DOCUMENT PASSAGE:
The Open JDK regards the Java Security Manager as a large, brittle piece
of code whose further maintenance costs too much. In some imminent
release, the JVM will remove the Security Manager. See
https://openjdk.java.net/jeps/411,
https://issues.apache.org/jira/browse/DERBY-7110, and
https://issues.apache.org/jira/browse/DERBY-7126.
For Derby, the Security Manager provides important defenses against the
mis-use of the following security-sensitive operations:
o Reading and setting of system properties.
o Creation of class loaders.
o File access
o Network access
o De-registration of JDBC drivers
In preparation for the 10.16.1 release, I asked the Open JDK security
team for advice. How should Derby users protect these operations on a
future JVM which no longer includes the Security Manager? I asked for
guidance in a security-...@openjdk.java.net email thread titled
"protecting security-sensitive operations on multi-tenant servers." The
security team said:
1) The Security Manager was the wrong solution to this problem.

MATERIAL PROVIDED:
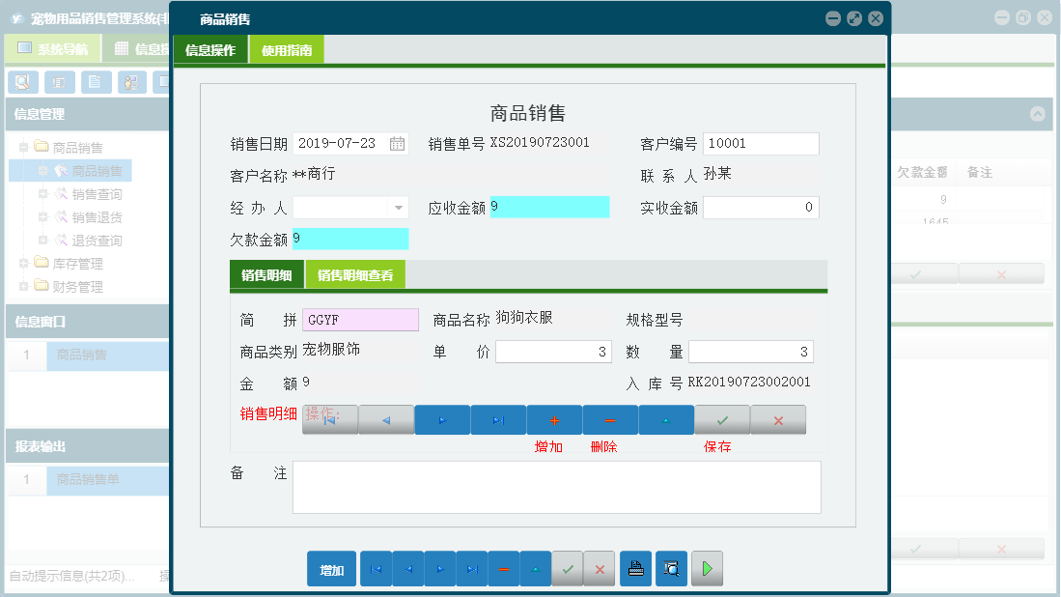Click the red cancel X in bottom toolbar
Screen dimensions: 1061x597
[x=599, y=568]
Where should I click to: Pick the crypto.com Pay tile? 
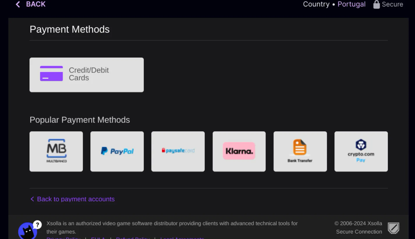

WRITTEN INSTRUCTION 1: Quote the Derby Security Manager passage word for word, starting with "The Open JDK regards" and going on through "https://issues.apache.org/jira/browse/DERBY-7126.".
WRITTEN INSTRUCTION 2: Render this sentence from the Derby Security Manager passage in Spanish: "The Open JDK regards the Java Security Manager as a large, brittle piece of code whose further maintenance costs too much."
WRITTEN INSTRUCTION 3: Carry on writing the Derby Security Manager passage from the point where it stops.
The listing plays no part in this work.

FINAL RESULT 1:
The Open JDK regards the Java Security Manager as a large, brittle piece
of code whose further maintenance costs too much. In some imminent
release, the JVM will remove the Security Manager. See
https://openjdk.java.net/jeps/411,
https://issues.apache.org/jira/browse/DERBY-7110, and
https://issues.apache.org/jira/browse/DERBY-7126.

FINAL RESULT 2: El Open JDK considera el Java Security Manager como una pieza de código grande y frágil cuyo mantenimiento adicional resulta demasiado costoso.

FINAL RESULT 3:
2) The better, modern solution would be to isolate your application
inside an operating system container.
This seems to be the situation: In some future release, we will need to
remove all references to the Security Manager and we will need to tell
users to containerize their applications.
I'm happy to rototill away references to the Security Manager and update
the Security Guide accordingly. I estimate that this will take about a
month. My preference would be to delay the 10.16.1 release until this is
done. However, there may be some reason to produce a 10.16.1 release
first (the last release which uses the Security Manager) and introduce
this change in 10.17.1.
What are your thoughts?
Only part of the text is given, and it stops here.